• [RECORDED DATA]
:::

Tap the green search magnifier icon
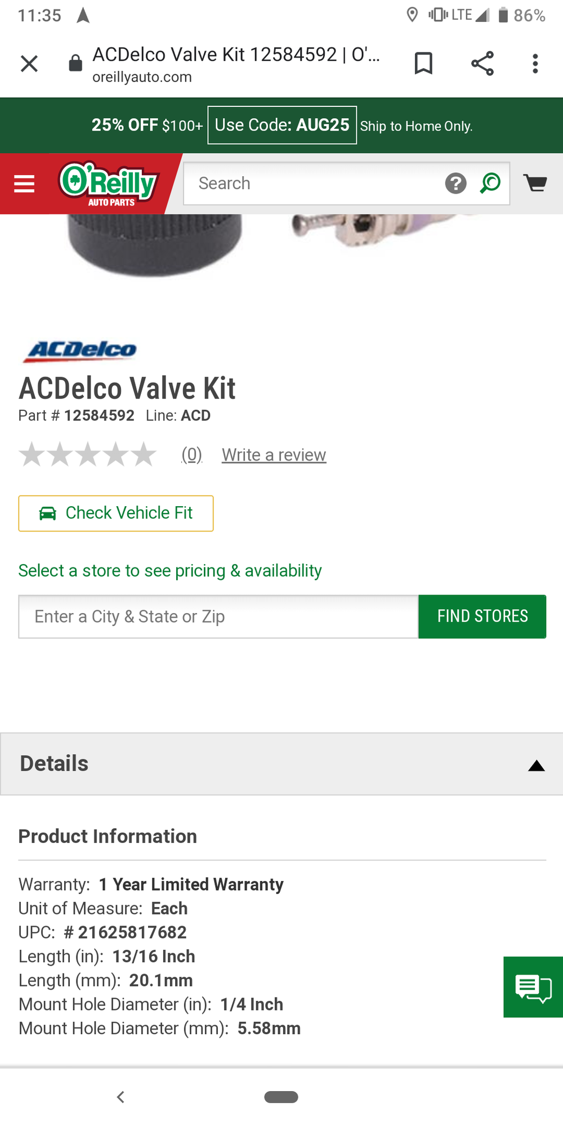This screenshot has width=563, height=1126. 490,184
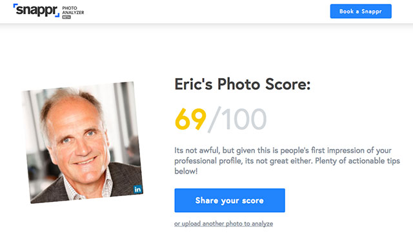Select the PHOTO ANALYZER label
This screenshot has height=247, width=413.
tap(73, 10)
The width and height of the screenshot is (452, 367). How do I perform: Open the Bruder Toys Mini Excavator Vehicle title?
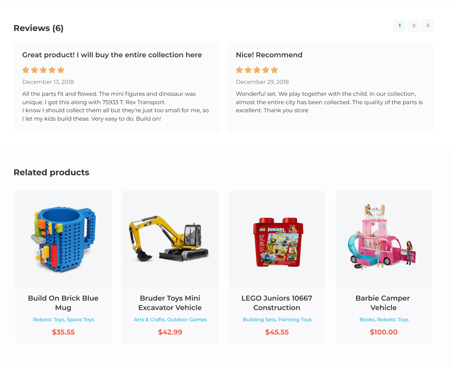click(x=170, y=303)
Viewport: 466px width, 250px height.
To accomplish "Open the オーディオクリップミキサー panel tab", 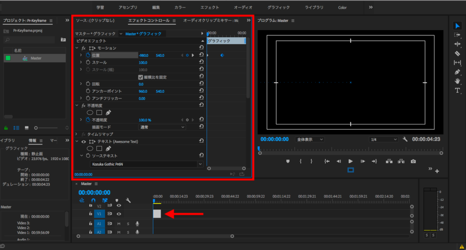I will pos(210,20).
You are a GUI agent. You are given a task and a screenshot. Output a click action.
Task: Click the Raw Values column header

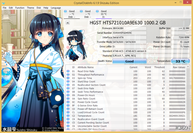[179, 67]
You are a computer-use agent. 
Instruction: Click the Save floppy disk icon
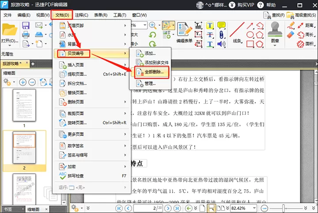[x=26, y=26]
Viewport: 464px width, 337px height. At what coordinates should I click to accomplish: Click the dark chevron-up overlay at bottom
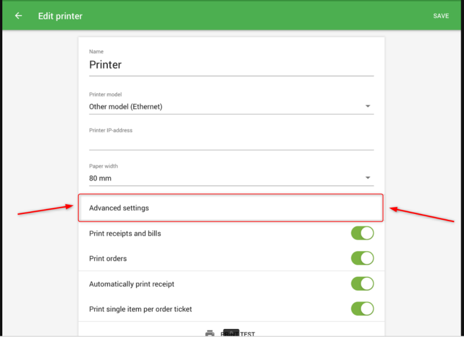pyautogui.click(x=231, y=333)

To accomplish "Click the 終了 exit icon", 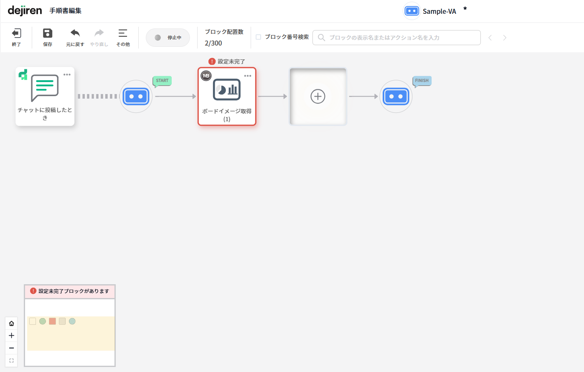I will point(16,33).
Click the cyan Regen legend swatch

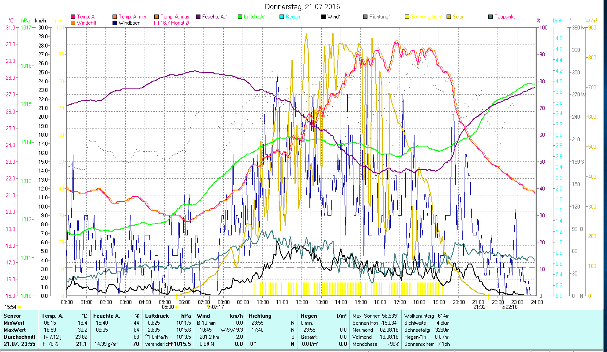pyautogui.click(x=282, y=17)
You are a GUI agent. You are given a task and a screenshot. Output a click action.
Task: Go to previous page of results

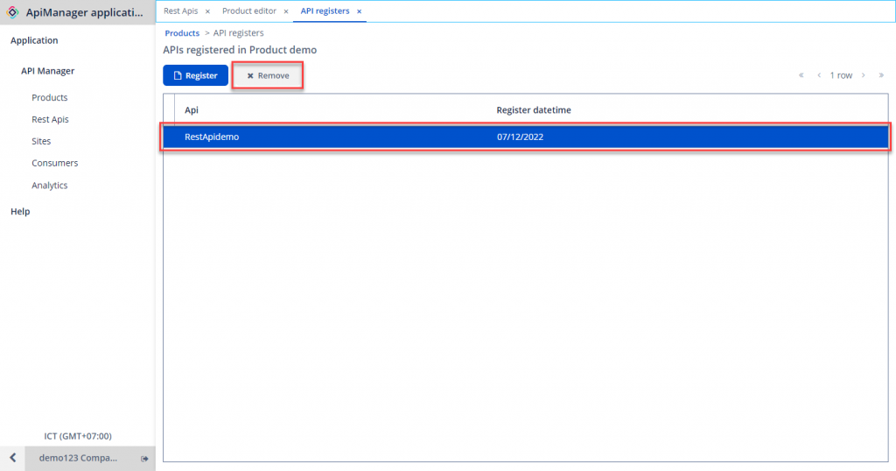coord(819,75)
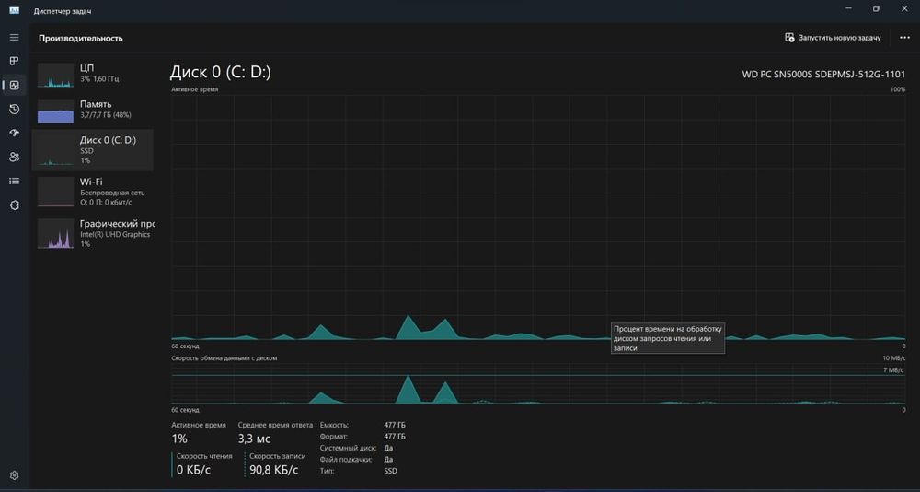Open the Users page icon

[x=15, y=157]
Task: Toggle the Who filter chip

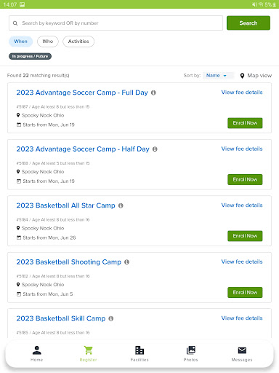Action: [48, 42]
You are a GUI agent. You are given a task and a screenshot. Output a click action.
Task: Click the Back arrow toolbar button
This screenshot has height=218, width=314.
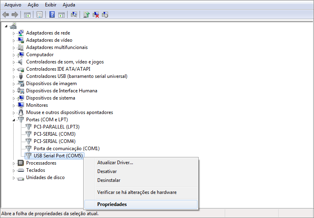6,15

:::

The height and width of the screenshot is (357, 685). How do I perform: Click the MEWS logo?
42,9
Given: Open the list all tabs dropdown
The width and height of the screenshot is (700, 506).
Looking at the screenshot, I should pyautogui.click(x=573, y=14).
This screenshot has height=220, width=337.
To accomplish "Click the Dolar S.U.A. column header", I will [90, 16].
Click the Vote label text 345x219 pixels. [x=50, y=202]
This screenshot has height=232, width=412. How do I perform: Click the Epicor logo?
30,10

:::

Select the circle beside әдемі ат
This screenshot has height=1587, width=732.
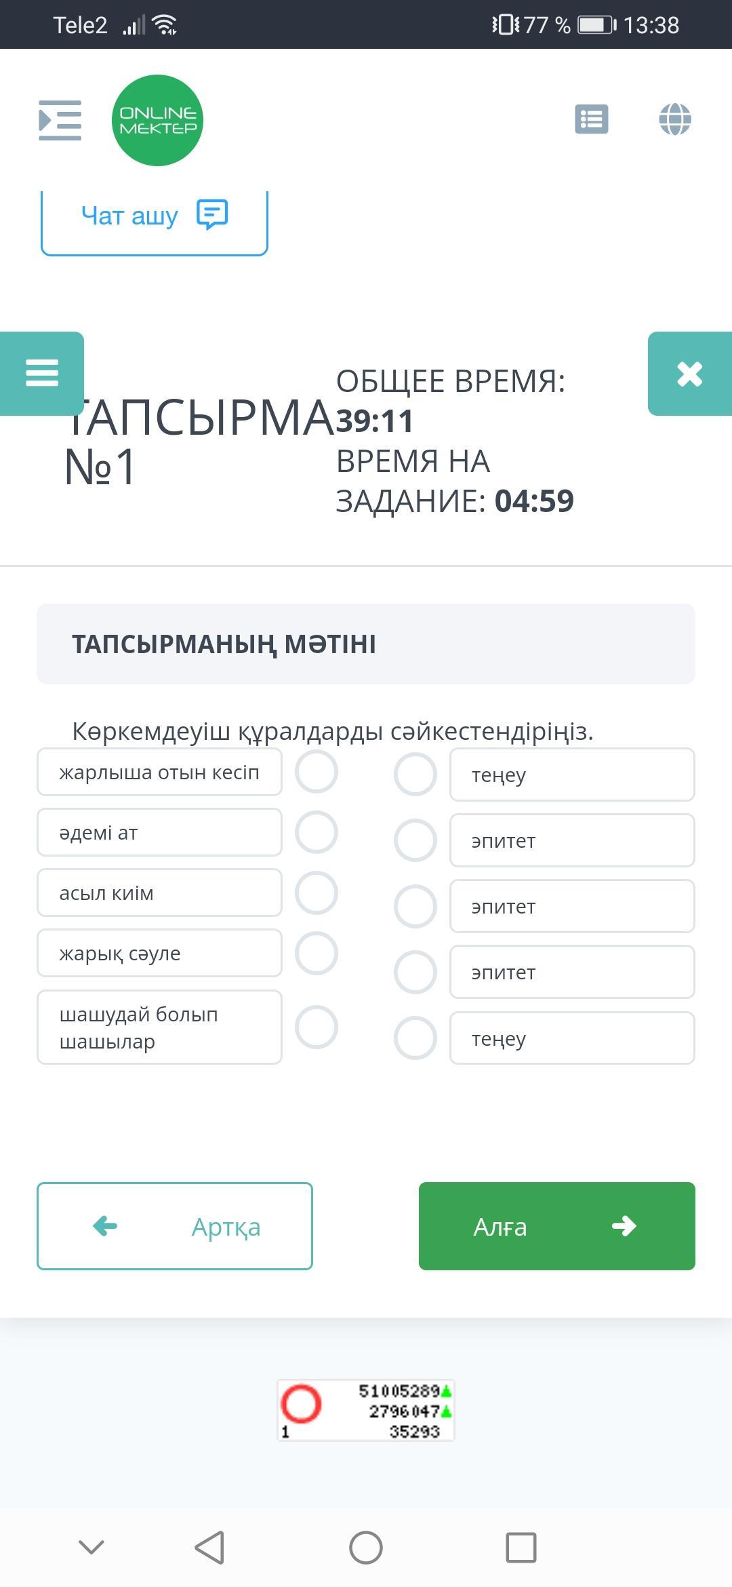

:::

• [DIRECTIONS FOR THIS TASK] From the data above, reproduce word for word the lines running from the line with "This screenshot has height=220, width=337." to the line with "Click the Vote", ends included.

• [WRITTEN SOLUTION]
This screenshot has height=220, width=337.
To accomplish "Click the Dolar S.U.A. column header", I will [90, 16].
Click the Vote label text 345x219 pixels. [x=50, y=202]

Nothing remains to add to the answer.